Super Bonk (or Bonk 4, as I’ll call it from here for simplicity’s sake) is very similar to the previous two games in the series made by A.I. and Red Entertainment, and that extends from the gameplay to the light as usual story. The evil green T-rex, King Drool, is back yet again, so it’s Bonk’s job to stop him! It’s a perfectly fine excuse for the action, even if it doesn’t do anything to help this Bonk game stand apart from the others at all.
That similarity extends to the gameplay as well. Bonk’s controls are weird, weighty, and floaty as ever, and you can run, jump, and head bonk your way through the game like you’ve always been able to. The flipping by spinning repeatedly is a bit more awkward on the SNES controllers since they lack the TG16’s turbo functions, but it’s not a really major issue with how they’ve got the physics programmed in this one. There’s still definitely a learning curve to how and when to flip and unflip to both manipulate your jump momentum as well as attack enemies, but I seem to have retained my muscle memory from the earlier games in the series that I never had too much trouble with this game. This game also isn’t too terribly hard either, which is helpful. Much like Bonk 2 and 3, Bonk 4 is pretty generous with extra lives, and its bosses and normal enemies aren’t anywhere near as merciless as Bonk 1’s were, so even if you’re not a really skilled action platformer veteran, I don’t think you’ll have too much trouble with this one.
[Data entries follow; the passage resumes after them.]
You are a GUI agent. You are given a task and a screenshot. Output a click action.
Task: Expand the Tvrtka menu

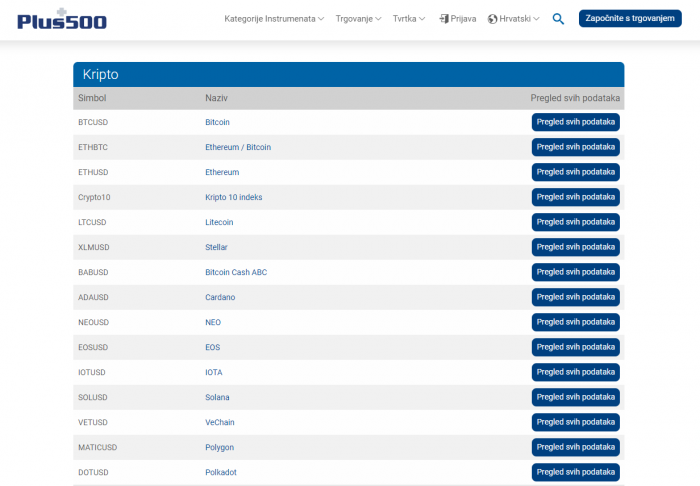point(409,19)
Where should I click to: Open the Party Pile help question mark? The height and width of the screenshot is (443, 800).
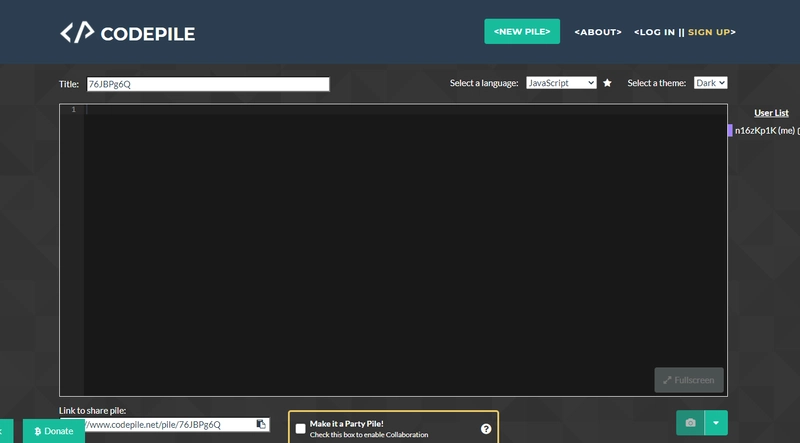click(486, 429)
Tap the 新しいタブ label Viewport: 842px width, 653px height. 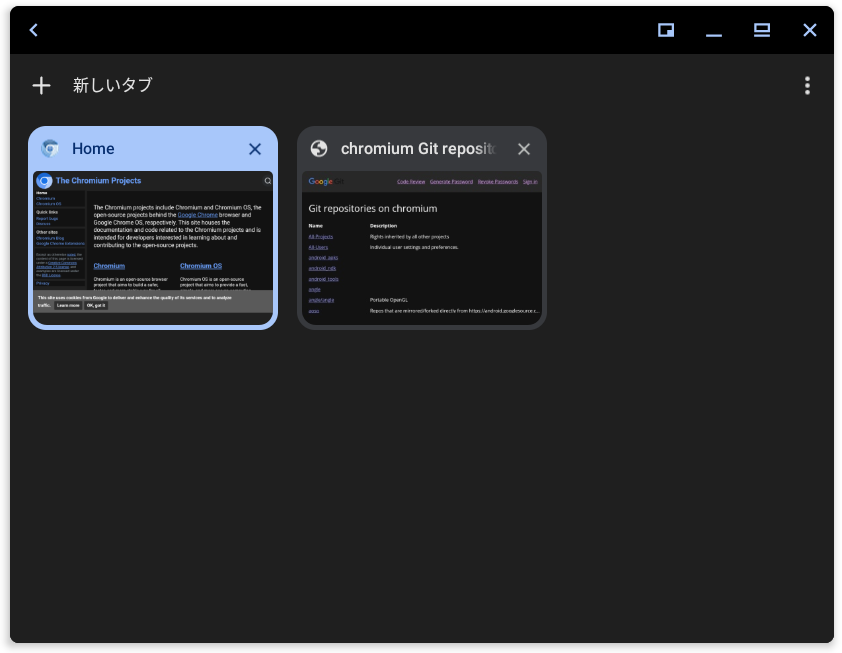pos(113,85)
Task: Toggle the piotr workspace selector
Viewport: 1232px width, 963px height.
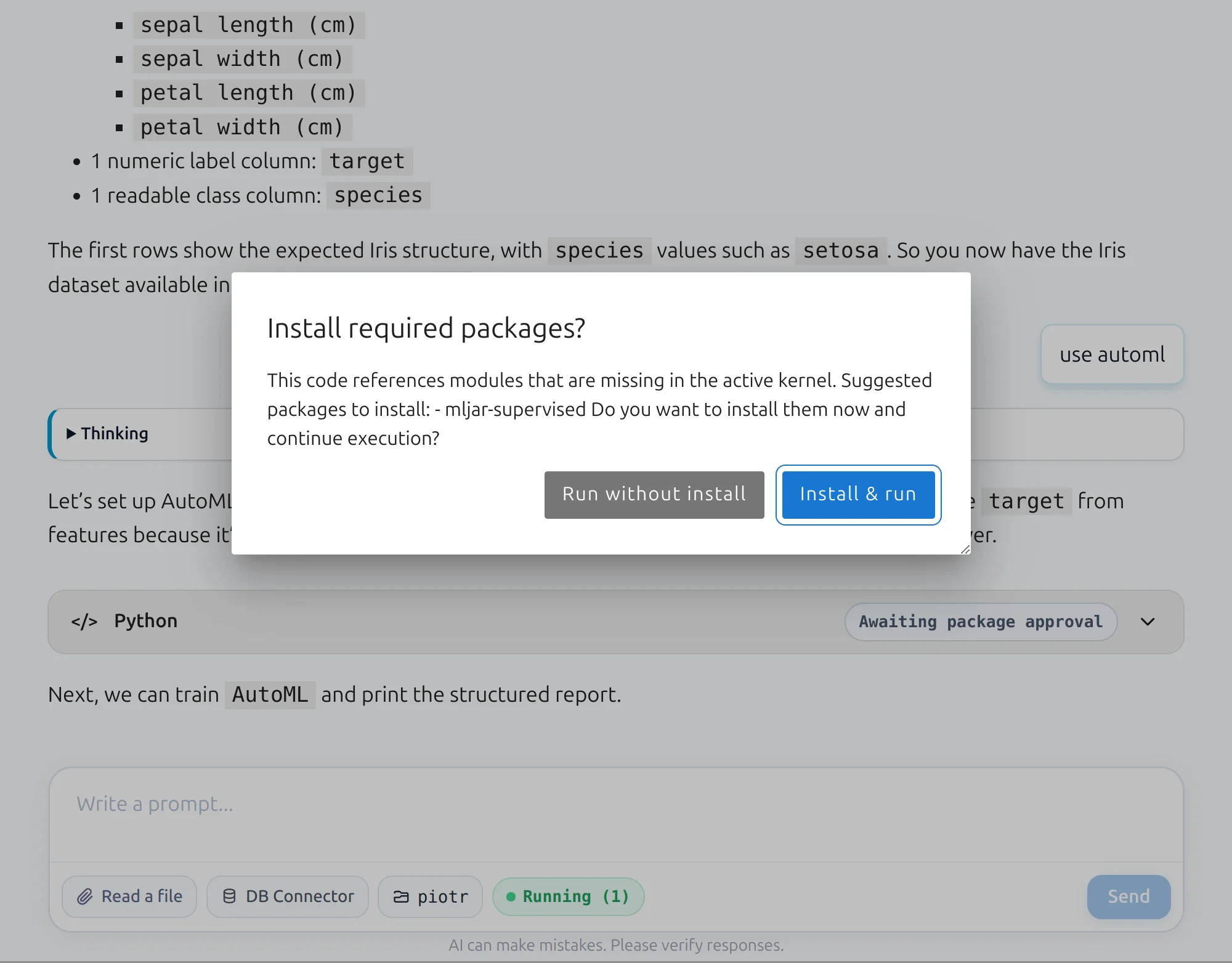Action: 429,896
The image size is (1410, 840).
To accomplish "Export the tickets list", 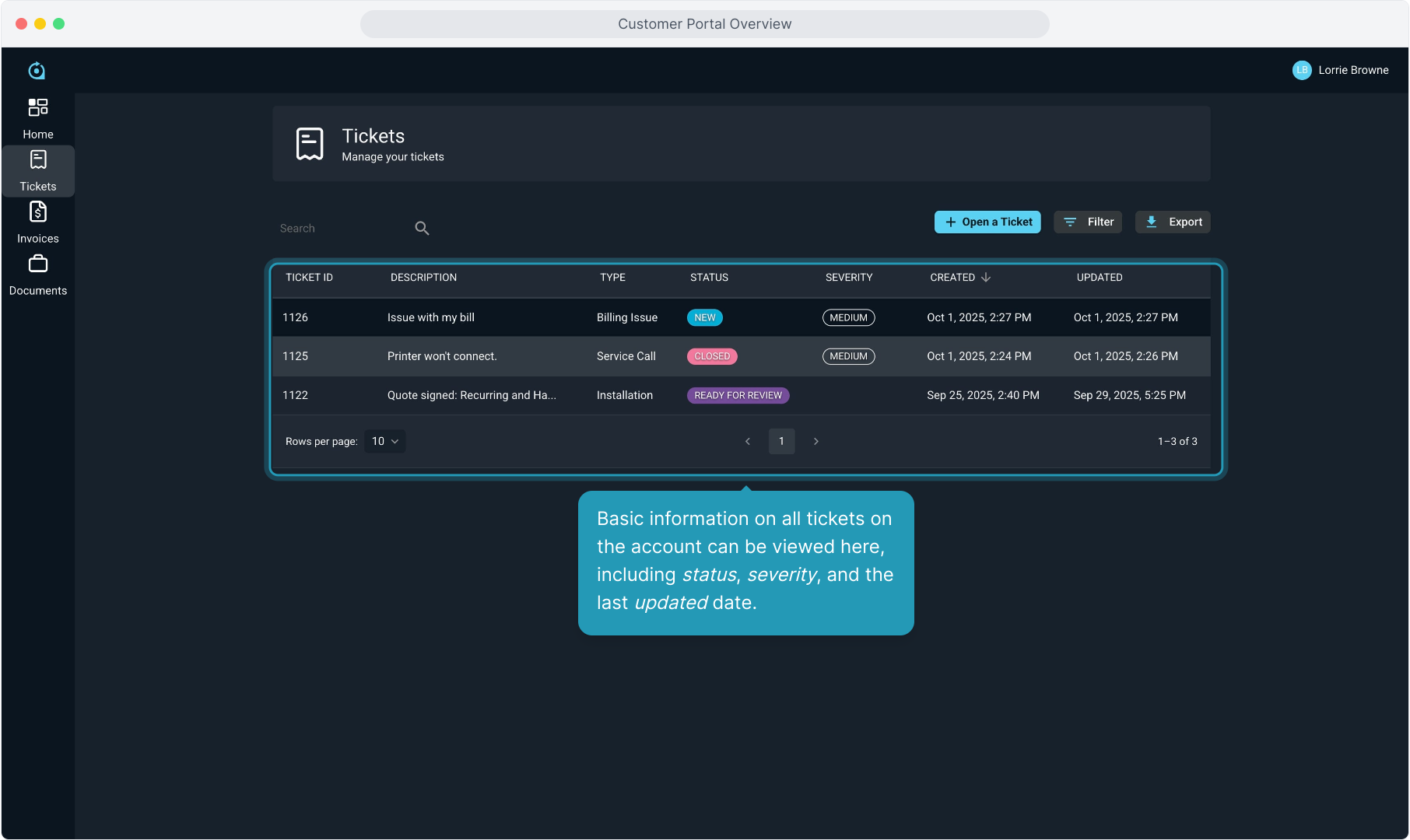I will (x=1173, y=222).
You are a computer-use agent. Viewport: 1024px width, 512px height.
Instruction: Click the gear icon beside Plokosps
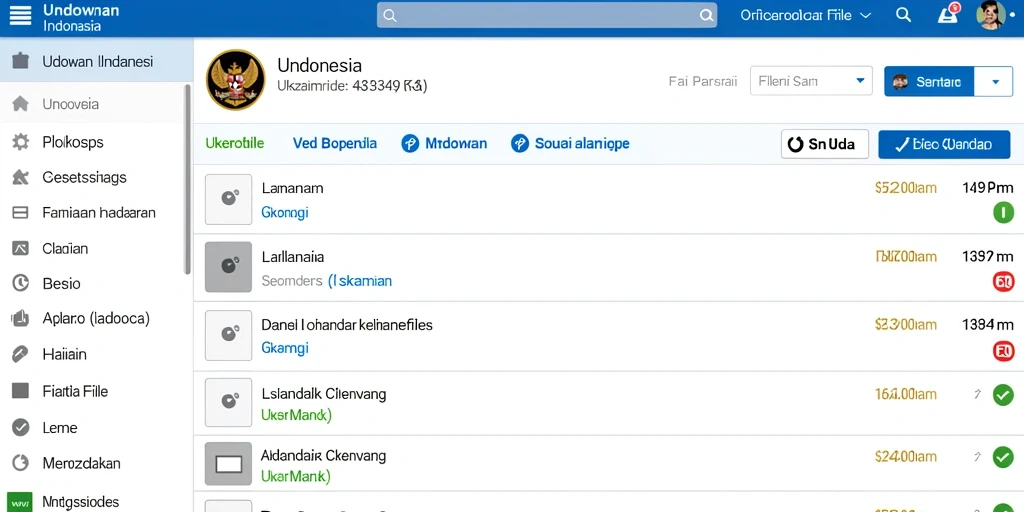point(21,142)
I think it’s pretty easy to excuse the similarity at least in Bonk 4’s case, as it was the first console entry to not be on the PC Engine, but and it’s at least changing things up a *little*. Bonk has 6 large stages to get through, but instead of long, linear levels like the older games have, Bonk 4 actually has relatively nonlinear stage design. There are many points where you can pick from two or even three different paths forward. The levels aren’t maze-like, and it’s thankfully impossible to go backwards by accident and start getting lost, but it’s still a neat evolution on Bonk’s gameplay formula that provides a bit more replayability for people interested in such things. The other major change from the older games is that Bonk can also change his size with certain powerups. Rather than just normal and small Bonk, with the latter often being a downgrade, you now have small, normal, and large Bonk sizes with different pluses and minuses to each (you can jump higher if you’re bigger, but you’re also a larger target and can’t fit into small bonus areas). It’s nothing super impressive or interesting, but at least it’s one more thing to help this game stand apart from its caveman predecessors.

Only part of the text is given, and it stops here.